LUIZ GERALDO MAZZA
Hegemonia ameaçada
O grupo que permanece no poder tanto no Estado quanto na Capital, pela vez primeira, sente a perspectiva daquilo que sempre pareceu impossível: a derrota, embora uma oposição fragmentada. Na realidade o bastião hegemônico é a Capital que só perdeu em 1985 com o pleito plebiscitário entre Jaime Lerner e Requião, este carregado às costas por José Richa como Jesus por São Cristóvão. Algumas vezes a oposição esteve perto de ameaçar especialmente quando Ângelo Vanhoni, apoiado por Requião, emparelhou com Taniguchi.
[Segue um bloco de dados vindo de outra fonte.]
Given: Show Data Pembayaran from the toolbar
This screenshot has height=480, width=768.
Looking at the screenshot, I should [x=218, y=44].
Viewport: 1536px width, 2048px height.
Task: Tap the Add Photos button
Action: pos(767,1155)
Um baixo astral hoje persegue o prefeito Luciano Ducci, mantido como candidato e com tal empenho que a Gustavo Fruet não restou recurso que não o de mudar de partido, tal o cordão sanitário estabelecido. Desastres como o da Consilux (com aquela revelação no ''Fantástico'' de que era possível glosar multas dos amigos) e, mais tarde, o impacto da decisão judicial que derrubou a dupla Urbs-Diretran por usurpação do poder de polícia tiveram sequência nessa desastrosa e ilegal operação de telemarketing com o prefeito fazendo promoção de si mesmo nas linhas telefônicas, o que ai lhe pode render um substancioso processo por improbidade, tanto que o juiz que concedeu a liminar proibitiva pede o levantamento dos cálculos de gastos oficiais com a indevida jogada.
O beneficiário
Quem será o beneficiário dessa interrupção na sequência vitoriosa é que não se sabe porque o desejo do casal ministerial Gleisi Hoffmann-Paulo Bernardo de um apoio já no primeiro turno a Gustavo Fruet encontra resistências no PT e da parte de dois candidatos sem a menor condição de agregar votos para ganhar a parada e além dos mais dotados de estilos que Curitiba, conservadora, rejeita.
Está certo Ratinho Júnior em aproximar-se do PT desde já porque aparenta condições quase semelhantes às de Gustavo Fruet na mobilização do primeiro turno. Assim teríamos dois postulantes de oposição capacitados à formulação de uma aliança em condições de remover um tabu.